== Text block ==

Transient metal-centered states mediate isomerization of a photochromic ruthenium-sulfoxide complex

Abstract

Ultrafast isomerization reactions underpin many processes in (bio)chemical systems and molecular materials. Understanding the coupled evolution of atomic and molecular structure during isomerization is paramount for control and rational design in molecular science. Here we report transient X-ray absorption studies of the photo-induced linkage isomerization of a Ru-based photochromic molecule. X-ray spectra reveal the spin and valence charge of the Ru atom and provide experimental evidence that metal-centered excited states mediate isomerization. Complementary X-ray spectra of the functional ligand S atoms probe the nuclear structural rearrangements, highlighting the formation of two metal-centered states with different metal-ligand bonding. These results address an essential open question regarding the relative roles of transient charge-transfer and metal-centered states in mediating photoisomerization. Global temporal and spectral data analysis combined with time-dependent density functional theory reveals a complex mechanism for photoisomerization with atomic details of the transient molecular and electronic structure not accessible by other means.

== Task ==
Can you reproduce the ruthenium photoisomerization abstract above in full, word for word, with its title?

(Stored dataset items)
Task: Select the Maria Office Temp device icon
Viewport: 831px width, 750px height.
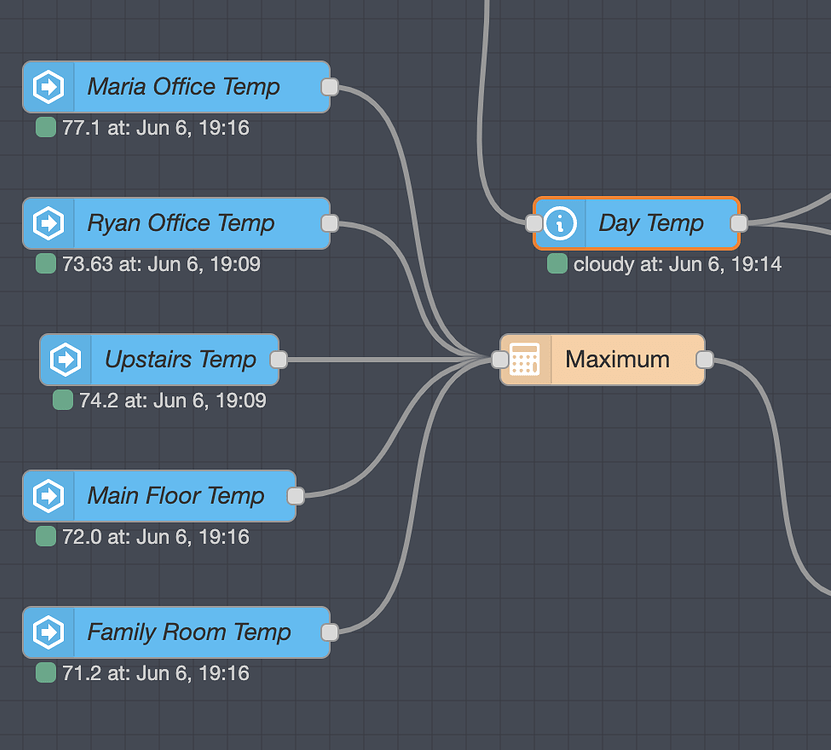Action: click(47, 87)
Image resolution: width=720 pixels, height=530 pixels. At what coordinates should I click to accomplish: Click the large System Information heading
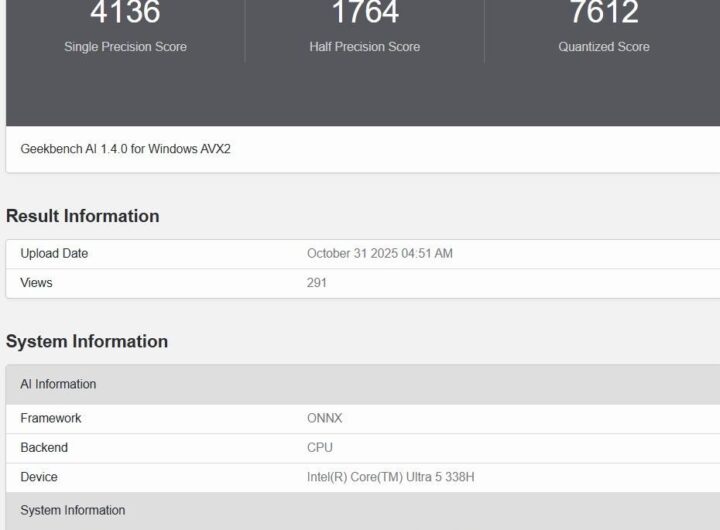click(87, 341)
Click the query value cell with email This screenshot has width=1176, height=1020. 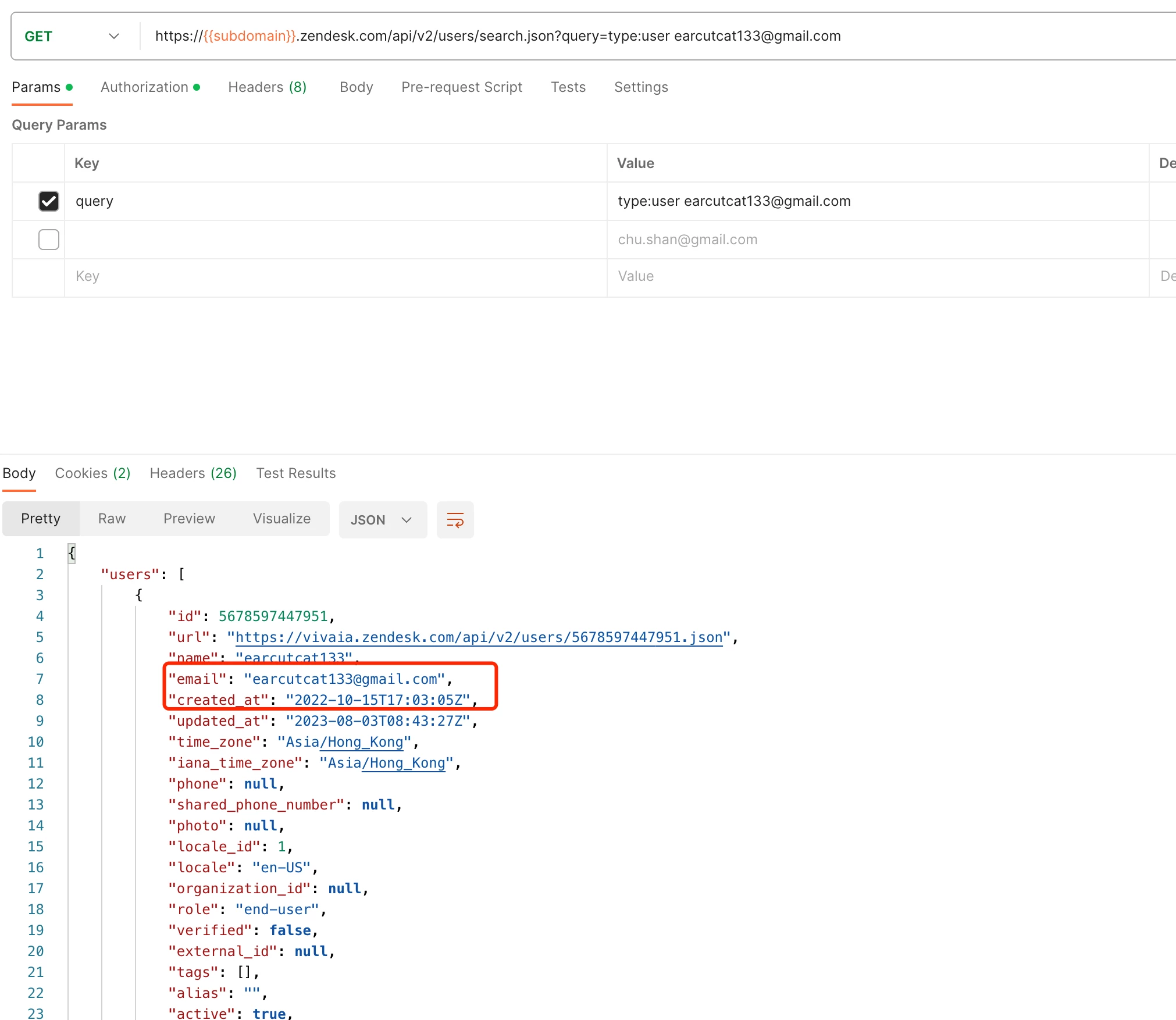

== Task result ==
Transient metal-centered states mediate isomerization of a photochromic ruthenium-sulfoxide complex

Abstract

Ultrafast isomerization reactions underpin many processes in (bio)chemical systems and molecular materials. Understanding the coupled evolution of atomic and molecular structure during isomerization is paramount for control and rational design in molecular science. Here we report transient X-ray absorption studies of the photo-induced linkage isomerization of a Ru-based photochromic molecule. X-ray spectra reveal the spin and valence charge of the Ru atom and provide experimental evidence that metal-centered excited states mediate isomerization. Complementary X-ray spectra of the functional ligand S atoms probe the nuclear structural rearrangements, highlighting the formation of two metal-centered states with different metal-ligand bonding. These results address an essential open question regarding the relative roles of transient charge-transfer and metal-centered states in mediating photoisomerization. Global temporal and spectral data analysis combined with time-dependent density functional theory reveals a complex mechanism for photoisomerization with atomic details of the transient molecular and electronic structure not accessible by other means.